[Stored data entries]
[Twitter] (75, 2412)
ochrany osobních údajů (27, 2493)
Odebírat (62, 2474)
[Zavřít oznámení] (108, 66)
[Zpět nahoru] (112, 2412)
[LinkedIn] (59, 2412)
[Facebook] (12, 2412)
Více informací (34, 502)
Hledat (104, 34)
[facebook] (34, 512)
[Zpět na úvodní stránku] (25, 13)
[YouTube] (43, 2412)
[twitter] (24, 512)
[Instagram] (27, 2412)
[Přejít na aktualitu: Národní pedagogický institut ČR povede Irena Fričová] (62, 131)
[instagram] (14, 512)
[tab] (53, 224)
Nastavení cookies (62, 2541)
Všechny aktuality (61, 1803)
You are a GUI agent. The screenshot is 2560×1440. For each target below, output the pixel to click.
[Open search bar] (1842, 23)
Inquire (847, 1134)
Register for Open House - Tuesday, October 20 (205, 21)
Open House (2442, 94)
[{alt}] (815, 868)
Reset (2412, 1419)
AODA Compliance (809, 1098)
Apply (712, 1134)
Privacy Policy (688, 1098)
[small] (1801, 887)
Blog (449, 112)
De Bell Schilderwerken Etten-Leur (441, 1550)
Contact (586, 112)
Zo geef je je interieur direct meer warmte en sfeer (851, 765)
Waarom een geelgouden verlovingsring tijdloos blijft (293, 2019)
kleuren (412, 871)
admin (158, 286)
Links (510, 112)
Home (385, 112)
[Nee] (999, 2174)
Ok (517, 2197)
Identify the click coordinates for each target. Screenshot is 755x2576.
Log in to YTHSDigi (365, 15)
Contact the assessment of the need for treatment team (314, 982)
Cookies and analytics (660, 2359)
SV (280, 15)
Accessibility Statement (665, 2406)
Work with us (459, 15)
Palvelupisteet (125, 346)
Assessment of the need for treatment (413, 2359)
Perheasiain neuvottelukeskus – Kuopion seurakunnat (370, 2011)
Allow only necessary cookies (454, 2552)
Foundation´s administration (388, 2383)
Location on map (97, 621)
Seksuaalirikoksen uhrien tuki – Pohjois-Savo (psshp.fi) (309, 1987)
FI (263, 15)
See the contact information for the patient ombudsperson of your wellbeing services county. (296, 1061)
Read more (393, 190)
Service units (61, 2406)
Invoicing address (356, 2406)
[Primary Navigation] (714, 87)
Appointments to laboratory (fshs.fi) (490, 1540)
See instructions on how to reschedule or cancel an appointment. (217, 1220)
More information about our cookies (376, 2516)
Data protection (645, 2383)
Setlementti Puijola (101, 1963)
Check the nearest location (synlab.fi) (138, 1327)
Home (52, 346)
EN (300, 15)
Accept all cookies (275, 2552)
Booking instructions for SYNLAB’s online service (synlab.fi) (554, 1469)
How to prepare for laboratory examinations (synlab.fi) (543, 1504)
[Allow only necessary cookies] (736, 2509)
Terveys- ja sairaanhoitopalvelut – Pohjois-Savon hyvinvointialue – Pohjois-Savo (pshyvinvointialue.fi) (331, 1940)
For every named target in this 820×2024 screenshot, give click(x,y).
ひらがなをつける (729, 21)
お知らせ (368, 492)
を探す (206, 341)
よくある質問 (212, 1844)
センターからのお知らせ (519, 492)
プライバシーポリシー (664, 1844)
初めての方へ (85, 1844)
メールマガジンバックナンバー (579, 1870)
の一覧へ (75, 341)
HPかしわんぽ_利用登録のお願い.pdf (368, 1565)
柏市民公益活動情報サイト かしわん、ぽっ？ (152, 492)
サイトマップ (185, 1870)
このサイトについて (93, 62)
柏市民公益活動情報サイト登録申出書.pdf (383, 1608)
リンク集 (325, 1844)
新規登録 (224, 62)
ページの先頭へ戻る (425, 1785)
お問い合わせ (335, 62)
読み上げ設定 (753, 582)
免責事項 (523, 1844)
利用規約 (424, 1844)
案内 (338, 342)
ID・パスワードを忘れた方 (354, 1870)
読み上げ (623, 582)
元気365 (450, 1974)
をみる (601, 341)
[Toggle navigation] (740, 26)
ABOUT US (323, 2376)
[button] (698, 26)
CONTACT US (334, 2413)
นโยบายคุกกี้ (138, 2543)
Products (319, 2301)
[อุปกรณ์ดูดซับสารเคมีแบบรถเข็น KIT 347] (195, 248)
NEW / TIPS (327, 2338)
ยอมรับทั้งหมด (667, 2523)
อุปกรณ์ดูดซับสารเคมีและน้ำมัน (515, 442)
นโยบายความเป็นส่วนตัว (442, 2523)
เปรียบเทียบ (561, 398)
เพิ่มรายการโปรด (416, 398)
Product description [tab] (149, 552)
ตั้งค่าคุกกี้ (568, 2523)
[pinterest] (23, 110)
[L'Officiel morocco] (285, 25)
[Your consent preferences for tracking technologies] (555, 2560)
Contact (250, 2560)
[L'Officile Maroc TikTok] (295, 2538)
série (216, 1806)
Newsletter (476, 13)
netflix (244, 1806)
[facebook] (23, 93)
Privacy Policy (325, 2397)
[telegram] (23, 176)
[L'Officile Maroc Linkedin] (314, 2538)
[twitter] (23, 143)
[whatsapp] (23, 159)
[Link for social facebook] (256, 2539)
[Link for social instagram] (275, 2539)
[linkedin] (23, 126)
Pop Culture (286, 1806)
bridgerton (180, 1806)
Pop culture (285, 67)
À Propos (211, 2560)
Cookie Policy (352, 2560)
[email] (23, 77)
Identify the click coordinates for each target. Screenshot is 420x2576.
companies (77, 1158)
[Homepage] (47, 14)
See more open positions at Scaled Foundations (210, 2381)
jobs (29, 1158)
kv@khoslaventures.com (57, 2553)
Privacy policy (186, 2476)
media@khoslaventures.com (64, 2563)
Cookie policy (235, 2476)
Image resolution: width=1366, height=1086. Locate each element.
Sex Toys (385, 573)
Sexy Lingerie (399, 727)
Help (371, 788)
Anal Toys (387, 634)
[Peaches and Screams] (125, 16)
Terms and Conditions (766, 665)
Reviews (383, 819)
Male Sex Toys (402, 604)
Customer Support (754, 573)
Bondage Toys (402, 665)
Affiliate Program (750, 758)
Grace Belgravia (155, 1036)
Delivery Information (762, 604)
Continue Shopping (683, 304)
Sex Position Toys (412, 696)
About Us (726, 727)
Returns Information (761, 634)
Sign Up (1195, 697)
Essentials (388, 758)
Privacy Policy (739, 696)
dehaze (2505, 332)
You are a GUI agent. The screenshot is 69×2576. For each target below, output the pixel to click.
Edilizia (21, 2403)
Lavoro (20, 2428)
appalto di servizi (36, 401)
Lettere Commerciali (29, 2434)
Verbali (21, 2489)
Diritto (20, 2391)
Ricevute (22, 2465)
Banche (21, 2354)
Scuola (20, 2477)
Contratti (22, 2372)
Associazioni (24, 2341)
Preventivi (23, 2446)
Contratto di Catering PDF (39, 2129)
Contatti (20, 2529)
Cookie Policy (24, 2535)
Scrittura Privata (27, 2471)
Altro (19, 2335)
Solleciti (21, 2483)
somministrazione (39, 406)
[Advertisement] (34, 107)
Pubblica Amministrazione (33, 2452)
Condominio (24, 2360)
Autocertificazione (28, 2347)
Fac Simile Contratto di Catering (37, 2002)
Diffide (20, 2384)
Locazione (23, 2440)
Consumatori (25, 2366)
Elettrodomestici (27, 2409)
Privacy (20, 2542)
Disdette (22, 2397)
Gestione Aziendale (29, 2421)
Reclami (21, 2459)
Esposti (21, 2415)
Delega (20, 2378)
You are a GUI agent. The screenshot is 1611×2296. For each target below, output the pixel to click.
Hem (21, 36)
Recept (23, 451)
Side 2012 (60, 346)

* **Required work**:
From the opening line of the data above, please print each line as written up to and including the line that contains "[facebook] (34, 512)", and nothing more.

* **Exercise result**:
[Twitter] (75, 2412)
ochrany osobních údajů (27, 2493)
Odebírat (62, 2474)
[Zavřít oznámení] (108, 66)
[Zpět nahoru] (112, 2412)
[LinkedIn] (59, 2412)
[Facebook] (12, 2412)
Více informací (34, 502)
Hledat (104, 34)
[facebook] (34, 512)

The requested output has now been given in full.